(GIVEN DATA begins)

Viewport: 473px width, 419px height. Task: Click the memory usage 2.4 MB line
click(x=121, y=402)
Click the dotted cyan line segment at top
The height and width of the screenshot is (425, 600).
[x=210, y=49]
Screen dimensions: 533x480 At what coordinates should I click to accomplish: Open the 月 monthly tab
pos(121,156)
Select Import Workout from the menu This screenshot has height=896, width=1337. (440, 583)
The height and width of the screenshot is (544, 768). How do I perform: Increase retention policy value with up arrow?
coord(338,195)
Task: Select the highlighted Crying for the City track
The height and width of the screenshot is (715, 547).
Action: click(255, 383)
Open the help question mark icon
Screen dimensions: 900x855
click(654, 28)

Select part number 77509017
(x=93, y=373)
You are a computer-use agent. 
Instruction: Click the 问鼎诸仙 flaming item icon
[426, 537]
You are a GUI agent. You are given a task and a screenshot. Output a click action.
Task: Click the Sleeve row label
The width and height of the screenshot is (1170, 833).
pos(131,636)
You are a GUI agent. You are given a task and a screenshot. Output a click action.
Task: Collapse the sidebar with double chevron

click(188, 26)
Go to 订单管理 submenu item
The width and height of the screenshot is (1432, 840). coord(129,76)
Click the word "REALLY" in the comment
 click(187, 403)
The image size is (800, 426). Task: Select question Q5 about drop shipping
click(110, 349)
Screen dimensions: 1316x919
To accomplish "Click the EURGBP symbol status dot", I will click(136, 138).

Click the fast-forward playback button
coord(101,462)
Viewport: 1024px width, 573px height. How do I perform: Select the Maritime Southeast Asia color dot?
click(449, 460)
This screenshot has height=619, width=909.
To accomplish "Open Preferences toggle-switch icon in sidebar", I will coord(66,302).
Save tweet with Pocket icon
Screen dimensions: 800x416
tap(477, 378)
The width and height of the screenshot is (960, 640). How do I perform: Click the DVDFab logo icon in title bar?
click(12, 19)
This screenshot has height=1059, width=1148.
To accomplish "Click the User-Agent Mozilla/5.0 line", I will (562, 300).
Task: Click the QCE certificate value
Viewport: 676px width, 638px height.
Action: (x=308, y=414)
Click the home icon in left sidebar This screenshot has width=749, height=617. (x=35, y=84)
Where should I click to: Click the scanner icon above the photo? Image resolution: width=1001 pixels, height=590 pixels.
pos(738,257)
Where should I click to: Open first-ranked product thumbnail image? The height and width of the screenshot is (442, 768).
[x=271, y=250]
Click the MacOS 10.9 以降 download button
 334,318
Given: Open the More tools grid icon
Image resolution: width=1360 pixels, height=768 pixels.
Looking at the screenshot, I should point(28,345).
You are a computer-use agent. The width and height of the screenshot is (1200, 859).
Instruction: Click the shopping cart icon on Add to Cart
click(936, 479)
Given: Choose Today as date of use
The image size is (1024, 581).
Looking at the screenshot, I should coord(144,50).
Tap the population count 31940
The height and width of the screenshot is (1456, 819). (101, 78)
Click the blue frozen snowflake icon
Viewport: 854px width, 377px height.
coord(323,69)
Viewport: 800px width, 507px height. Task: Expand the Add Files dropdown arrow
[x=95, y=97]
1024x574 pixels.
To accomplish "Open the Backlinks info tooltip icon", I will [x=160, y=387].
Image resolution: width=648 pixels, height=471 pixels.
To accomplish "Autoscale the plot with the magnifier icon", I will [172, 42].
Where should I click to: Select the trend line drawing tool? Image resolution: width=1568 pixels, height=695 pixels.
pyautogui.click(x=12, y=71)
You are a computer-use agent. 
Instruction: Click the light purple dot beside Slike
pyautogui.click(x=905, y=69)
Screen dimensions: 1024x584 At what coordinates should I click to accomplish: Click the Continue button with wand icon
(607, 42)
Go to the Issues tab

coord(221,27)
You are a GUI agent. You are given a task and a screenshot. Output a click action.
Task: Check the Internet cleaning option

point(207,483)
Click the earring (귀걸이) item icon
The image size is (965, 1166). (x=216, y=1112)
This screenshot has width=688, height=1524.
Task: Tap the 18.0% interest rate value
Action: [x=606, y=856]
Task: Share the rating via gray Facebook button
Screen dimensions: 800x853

(GIVEN DATA ends)

INSTRUCTIONS TO FOLLOW:
The records above must be repeated exactly, every one of them.

RESPONSE BOX:
Viewport: 473px width, 419px height. Task: Click the memory usage 2.4 MB line
click(x=121, y=402)
Click the dotted cyan line segment at top
The height and width of the screenshot is (425, 600).
[x=210, y=49]
Screen dimensions: 533x480 At what coordinates should I click to accomplish: Open the 月 monthly tab
pos(121,156)
Select Import Workout from the menu This screenshot has height=896, width=1337. (440, 583)
The height and width of the screenshot is (544, 768). How do I perform: Increase retention policy value with up arrow?
coord(338,195)
Task: Select the highlighted Crying for the City track
The height and width of the screenshot is (715, 547).
Action: click(255, 383)
Open the help question mark icon
Screen dimensions: 900x855
click(654, 28)

Select part number 77509017
(x=93, y=373)
You are a computer-use agent. 
Instruction: Click the 问鼎诸仙 flaming item icon
[426, 537]
You are a GUI agent. You are given a task and a screenshot. Output a click action.
Task: Click the Sleeve row label
The width and height of the screenshot is (1170, 833).
pos(131,636)
You are a GUI agent. You are given a task and a screenshot. Output a click action.
Task: Collapse the sidebar with double chevron

click(188, 26)
Go to 订单管理 submenu item
The width and height of the screenshot is (1432, 840). coord(129,76)
Click the word "REALLY" in the comment
 click(187, 403)
The image size is (800, 426). Task: Select question Q5 about drop shipping
click(110, 349)
Screen dimensions: 1316x919
To accomplish "Click the EURGBP symbol status dot", I will click(136, 138).

Click the fast-forward playback button
coord(101,462)
Viewport: 1024px width, 573px height. How do I perform: Select the Maritime Southeast Asia color dot?
click(449, 460)
This screenshot has height=619, width=909.
To accomplish "Open Preferences toggle-switch icon in sidebar", I will coord(66,302).
Save tweet with Pocket icon
Screen dimensions: 800x416
tap(477, 378)
The width and height of the screenshot is (960, 640). How do I perform: Click the DVDFab logo icon in title bar?
click(12, 19)
This screenshot has height=1059, width=1148.
To accomplish "Click the User-Agent Mozilla/5.0 line", I will (562, 300).
Task: Click the QCE certificate value
Viewport: 676px width, 638px height.
Action: (x=308, y=414)
Click the home icon in left sidebar This screenshot has width=749, height=617. (x=35, y=84)
Where should I click to: Click the scanner icon above the photo? Image resolution: width=1001 pixels, height=590 pixels.
pos(738,257)
Where should I click to: Open first-ranked product thumbnail image? The height and width of the screenshot is (442, 768).
[x=271, y=250]
Click the MacOS 10.9 以降 download button
 334,318
Given: Open the More tools grid icon
Image resolution: width=1360 pixels, height=768 pixels.
Looking at the screenshot, I should point(28,345).
You are a computer-use agent. The width and height of the screenshot is (1200, 859).
Instruction: Click the shopping cart icon on Add to Cart
click(936, 479)
Given: Choose Today as date of use
The image size is (1024, 581).
Looking at the screenshot, I should coord(144,50).
Tap the population count 31940
The height and width of the screenshot is (1456, 819). (101, 78)
Click the blue frozen snowflake icon
Viewport: 854px width, 377px height.
coord(323,69)
Viewport: 800px width, 507px height. Task: Expand the Add Files dropdown arrow
[x=95, y=97]
1024x574 pixels.
To accomplish "Open the Backlinks info tooltip icon", I will [x=160, y=387].
Image resolution: width=648 pixels, height=471 pixels.
To accomplish "Autoscale the plot with the magnifier icon", I will [172, 42].
Where should I click to: Select the trend line drawing tool? Image resolution: width=1568 pixels, height=695 pixels.
pyautogui.click(x=12, y=71)
You are a computer-use agent. 
Instruction: Click the light purple dot beside Slike
pyautogui.click(x=905, y=69)
Screen dimensions: 1024x584 At what coordinates should I click to accomplish: Click the Continue button with wand icon
(607, 42)
Go to the Issues tab

coord(221,27)
You are a GUI agent. You are given a task and a screenshot. Output a click action.
Task: Check the Internet cleaning option

point(207,483)
Click the earring (귀걸이) item icon
The image size is (965, 1166). (x=216, y=1112)
This screenshot has width=688, height=1524.
Task: Tap the 18.0% interest rate value
Action: [x=606, y=856]
Task: Share the rating via gray Facebook button
Screen dimensions: 800x853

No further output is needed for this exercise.